The same day, emails seen by the Guardian show, Ager-Hanssen proposed to party officials the idea of a mobile app that he said would make the Tories millions by letting brands such as Amazon and Coca-Cola sell directly to party members.

Senior Conservative officials were enthused. They wanted the “True Blue” app ready to go by October’s party conference. As they were discussing the project with Ager-Hanssen, the £70,000 donation arrived from nChain. But soon Ager-Hanssen was embarking on yet another covert operation – against nChain itself.

Suella Braverman, then the home secretary, at the 2023 Tory party conference. Photograph: Christopher Thomond/The Guardian

According to his own account in the Norwegian press, on 11 September Ager-Hanssen flew to Mallorca with a hidden recorder to gather dirt from an associate of one of nChain’s backers.
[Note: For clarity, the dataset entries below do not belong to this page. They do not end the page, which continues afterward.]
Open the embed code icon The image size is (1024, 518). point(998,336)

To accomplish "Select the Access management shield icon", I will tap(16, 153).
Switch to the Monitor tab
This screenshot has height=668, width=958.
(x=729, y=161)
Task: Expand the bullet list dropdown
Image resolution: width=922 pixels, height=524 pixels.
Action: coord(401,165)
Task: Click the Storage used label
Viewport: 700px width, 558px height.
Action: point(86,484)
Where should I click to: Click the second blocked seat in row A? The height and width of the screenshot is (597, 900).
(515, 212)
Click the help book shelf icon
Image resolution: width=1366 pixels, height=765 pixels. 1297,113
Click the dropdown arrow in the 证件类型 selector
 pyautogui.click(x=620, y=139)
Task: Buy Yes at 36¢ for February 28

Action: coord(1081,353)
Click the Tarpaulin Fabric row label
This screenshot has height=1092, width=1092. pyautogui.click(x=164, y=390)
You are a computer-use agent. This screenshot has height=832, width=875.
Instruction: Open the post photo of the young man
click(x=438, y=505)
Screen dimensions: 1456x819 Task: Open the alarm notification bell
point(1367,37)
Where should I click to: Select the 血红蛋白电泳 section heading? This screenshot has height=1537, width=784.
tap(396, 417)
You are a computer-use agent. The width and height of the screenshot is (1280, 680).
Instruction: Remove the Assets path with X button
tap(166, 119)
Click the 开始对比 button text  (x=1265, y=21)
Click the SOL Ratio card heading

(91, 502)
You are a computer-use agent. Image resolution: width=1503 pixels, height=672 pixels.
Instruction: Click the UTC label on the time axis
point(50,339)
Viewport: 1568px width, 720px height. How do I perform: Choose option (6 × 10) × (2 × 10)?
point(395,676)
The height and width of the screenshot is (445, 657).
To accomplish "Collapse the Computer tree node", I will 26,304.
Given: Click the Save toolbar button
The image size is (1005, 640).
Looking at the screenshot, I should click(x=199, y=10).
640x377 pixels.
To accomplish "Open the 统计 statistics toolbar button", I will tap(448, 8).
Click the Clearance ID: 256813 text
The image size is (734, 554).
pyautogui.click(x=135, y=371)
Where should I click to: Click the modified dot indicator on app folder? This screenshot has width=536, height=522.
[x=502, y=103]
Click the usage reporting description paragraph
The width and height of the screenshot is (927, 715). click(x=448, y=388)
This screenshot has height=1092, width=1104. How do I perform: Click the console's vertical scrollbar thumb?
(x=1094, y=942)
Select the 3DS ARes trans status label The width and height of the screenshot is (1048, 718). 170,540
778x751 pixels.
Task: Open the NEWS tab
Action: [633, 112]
At 2.26pm, a Tory official emailed with details of the evening with Braverman, which was taking place two days later.

“The dinner is being kindly hosted by Alan Howard, a key supporter of the Party at his wonderful home,” the official said – the home being a four-storey, Grade-II listed house in central London. Howard, a hedge fund billionaire who hired Lady Gaga to sing at his wedding, has donated £1.8m.

Braverman was “invited by the party and went to the event”, a person close to her said.

‘Serious and inappropriate’

The Tories did not respond to questions about what, if any, checks were done on Ager-Hanssen before he was granted access to a senior minister. They did not dispute that he attended the dinner.

Days later, Ager-Hanssen went public with the results of his operation against nChain. He challenged the company’s claim to be making technology created by the mysterious inventor of cryptocurrency. On 30 September, nChain issued a statement saying Ager-Hanssen had been fired after he had “conducted himself in a serious and inappropriate manner”.

An nChain representative told the Guardian it had only learned of the £70,000 donation to the Conservatives after Ager-Hanssen had been dismissed. It appeared that it was Ager-Hanssen, the representative claimed, who had ordered the payment. There was “no board or shareholder approval of this donation”, meaning it does not appear to have complied with provisions in the Companies Act covering corporate donations.

Ager-Hanssen has not responded to multiple requests for comment from the Guardian.

A Conservative party spokesperson said the True Blue app project was dead. Asked about the donation, the spokesperson said: “Those would be questions for the company, as it relates to the Companies Act.”

There have been no more donations from nChain, nor any in Ager-Hanssen’s name. But as of early April, the first thing mentioned on Ager-Hanssen’s X profile is “The Conservative Party”.